I have one on order also.


----------



## ttpenman (Oct 11, 2012)

Looks like a neat idea.  My first thought was to make my own out of 1/4" acrylic.  Kind of did the same thing making one similar to the one sold on this site. (just for myself since I have a laser)

I guess I don't really need another center finder but who can resist a new tool!!

Jeff in northern Wisconsin


----------



## knowltoh (Oct 11, 2012)

Am I missing something?  All I do is run a straight edge on the diagonals of square stock.
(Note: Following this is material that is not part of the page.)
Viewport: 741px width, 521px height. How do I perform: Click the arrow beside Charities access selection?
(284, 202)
At that price I can resist!


----------



## jaywood1207 (Oct 11, 2012)

The ones made by cnccutter work okay but are difficult to hold on the blank.  This one would be much easier to use.


----------



## gimpy (Oct 11, 2012)

a lot of money in my book


----------



## Lenny (Oct 11, 2012)

I made my own with some scrap aluminum angle and a little epoxy. I cut it on a Slide compund saw backing up the cut with wood.


----------



## Mike D (Oct 11, 2012)

Lenny said:


> I made my own with some scrap aluminum angle and a little epoxy. I cut it on a Slide compund saw backing up the cut with wood.
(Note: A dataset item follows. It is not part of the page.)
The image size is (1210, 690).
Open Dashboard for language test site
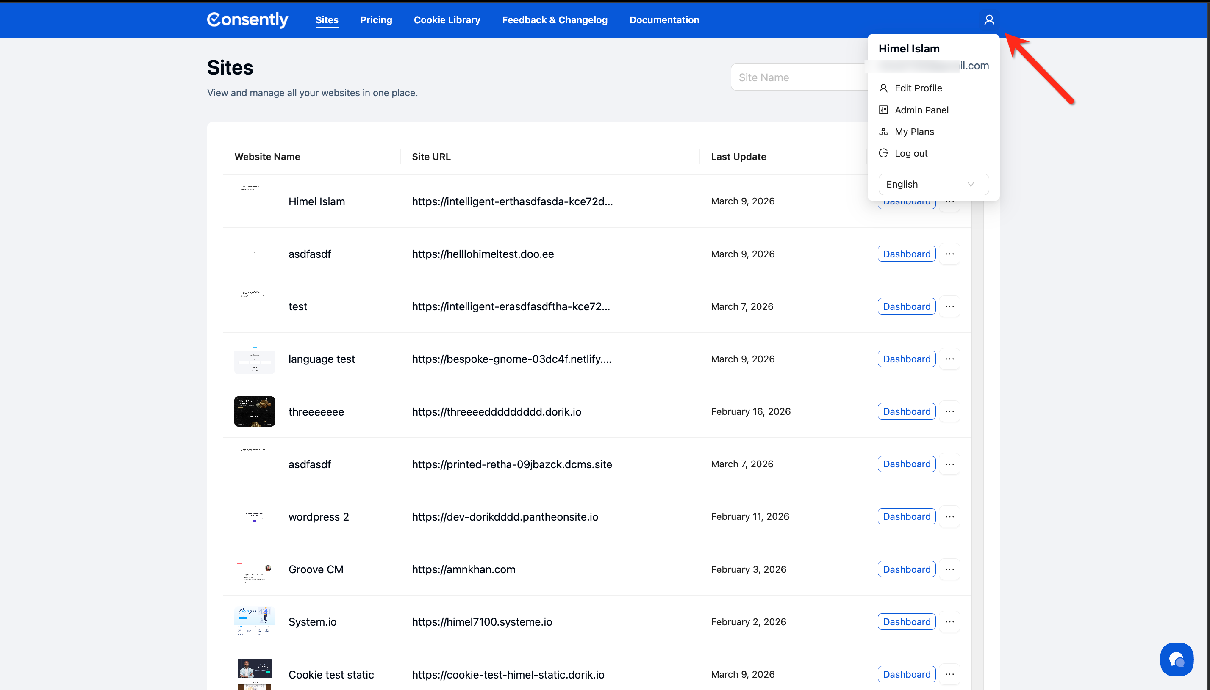coord(906,359)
Lenny thanks for posting, I was thinking along those lines but I was going to epoxy a flat plate to the top but yours make more sense and would be easier to line up and faster to assemble. Thanks!


----------



## longbeard (Oct 11, 2012)

For $30 bucks, i can guess where the center is. 
But a neat idea.


----------



## Ulises Victoria (Oct 11, 2012)

Different opinions and points of view. That's great!!! Thank you guys!!!
I am kinda lazy to make jigs and make them only when no other option is available.
This is another option for me! :tongue::biggrin:


----------



## bastallard (Oct 11, 2012)

For square blanks I just use a straight edge and line it up corner to corner diagonally, and round blanks I drill on the lathe and don't bother with finding the center.


----------



## PaulDoug (Oct 11, 2012)

Here is the one Mr. cnccutter makes.  They work very nicely.  Can't be too expensive because I have 5 of them now.  Well I lose things!


----------



## edstreet (Oct 11, 2012)

I bought one from sears for somewhere around $5.


J-Square Center Finder - Rockler Woodworking Tools

That's the same type but what I got was from sears and brass.





 works on round and square/rectangle.


----------



## Lenny (Oct 11, 2012)

Mike D said:


> Lenny said:
> 
> 
> > I made my own with some scrap aluminum angle and a little epoxy. I cut it on a Slide compund saw backing up the cut with wood.
> ...


 
You are welcome.
Very easy to make and what I like about it is it stands up to using a utilty knife to score diagonal lines. Even out of square blanks aren't a problem ... just score a line turn it score another and repeat. If the lines don't meet in the center you will at least be able to easily determine where the center is.


----------



## Canadian_Kid (Oct 11, 2012)

When I saw this in the woodcraft email the other day I thought it was great until I saw the price I could see $10-$15 but $30 is just too much for a tool that any straight edge can duplicate (just not as fast)


----------



## rd_ab_penman (Oct 11, 2012)

$20.00 cheaper than this one!
Pen Blank Centre Finder


----------



## rd_ab_penman (Oct 11, 2012)

$20.00 cheaper than this one!
Pen Blank Centre Finder

Les


----------



## brownsfn2 (Oct 12, 2012)

Lenny said:


> I made my own with some scrap aluminum angle and a little epoxy. I cut it on a Slide compund saw backing up the cut with wood.



But it is not a pretty red color.  Can you paint it and send it to me?  

Great idea!!


----------



## Jim Smith (Jan 30, 2013)

Just checking to see if anyone who ordered the new, fancy red center finder from Woodpeckers has received it yet.  I understood that they would be shipped in January.

Jim Smith.


----------